High-Level Questions from the Disruptive Change report
Taking the next steps section of the “Disruptive Change” report, here are twenty-one high-level questions/problems that are faced by International Humanitarian and NGO CEOs...
- What disruptive technology change has impacted other sectors that could potentially impact the humanitarian sector?
- What technologies are on the horizon that may impact our organization?
- Have others taken a cooperative approach to service and program delivery that has worked particularly well? Have we?
- How have we used a positive mindset to embrace disruptive change as an opportunity rather than a threat?
- What types of leadership skills and approaches are needed for periods of rapid change?
- When and how has adaptability trumped preparedness in handling disruptive change such as disasters?
- When has organizational humility been a greater asset than organizational pride in times of massive change?
- When and how have we chosen to be a disruptor rather than prepare and wait for disruptive change to happen?
- What have been the keys to an externally focused rather than introspective organizational culture?
- How have we increased the speed of decision-making and what impact has it had?
- Where have we taken on significant risks in order to get greater returns?
- How have we upped the rate of experimentation and become more failure tolerant?

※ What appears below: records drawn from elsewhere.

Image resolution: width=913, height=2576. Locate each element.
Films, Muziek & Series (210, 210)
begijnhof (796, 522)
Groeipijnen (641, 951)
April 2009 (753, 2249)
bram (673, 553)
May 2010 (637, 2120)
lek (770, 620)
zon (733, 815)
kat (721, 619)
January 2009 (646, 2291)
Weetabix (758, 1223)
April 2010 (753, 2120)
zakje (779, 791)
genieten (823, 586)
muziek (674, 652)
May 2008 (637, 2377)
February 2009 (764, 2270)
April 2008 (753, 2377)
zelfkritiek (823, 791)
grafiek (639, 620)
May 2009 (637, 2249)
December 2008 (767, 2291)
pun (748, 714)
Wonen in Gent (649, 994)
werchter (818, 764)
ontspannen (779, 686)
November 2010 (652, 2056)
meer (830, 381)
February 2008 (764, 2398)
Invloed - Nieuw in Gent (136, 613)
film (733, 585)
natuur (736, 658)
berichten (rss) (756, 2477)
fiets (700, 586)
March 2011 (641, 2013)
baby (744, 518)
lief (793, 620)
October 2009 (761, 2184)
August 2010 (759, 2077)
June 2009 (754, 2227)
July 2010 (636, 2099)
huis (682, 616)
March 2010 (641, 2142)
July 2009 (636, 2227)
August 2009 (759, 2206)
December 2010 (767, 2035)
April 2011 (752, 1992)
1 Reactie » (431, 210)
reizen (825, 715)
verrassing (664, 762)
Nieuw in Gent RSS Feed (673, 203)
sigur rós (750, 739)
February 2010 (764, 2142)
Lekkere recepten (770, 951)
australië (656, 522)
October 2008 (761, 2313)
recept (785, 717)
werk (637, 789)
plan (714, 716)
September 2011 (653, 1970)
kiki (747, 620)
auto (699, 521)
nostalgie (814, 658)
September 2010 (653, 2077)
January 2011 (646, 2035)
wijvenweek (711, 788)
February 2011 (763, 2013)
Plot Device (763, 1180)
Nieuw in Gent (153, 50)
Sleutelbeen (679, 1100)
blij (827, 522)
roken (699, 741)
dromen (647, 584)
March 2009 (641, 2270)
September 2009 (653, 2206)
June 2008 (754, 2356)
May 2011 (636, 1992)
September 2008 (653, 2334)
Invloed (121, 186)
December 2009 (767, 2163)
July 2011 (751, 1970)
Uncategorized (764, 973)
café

- What upgrades in knowledge management have paid off for our organization?
- Where have we been successful in making our organization’s disciplinary and organizational boundaries more permeable?
- Active disruptor, opportunistic navigator, or conservative survivor; which strategy has worked for us? Will it continue to work?
- Do we have global decision-making governance in place to make rapid decisions when a crisis hits?
- How can International Civil Society Organizations better use the opportunities of taking a virtual approach in implementing our missions?
- How has our organization become more resilient to political disruptions, threats to civil liberties, and crises due to climate change?
- How have think-tanks and industry organizations increased our resilience?
- What big questions are we not asking that we should?
- How would we uncover the new, unasked questions?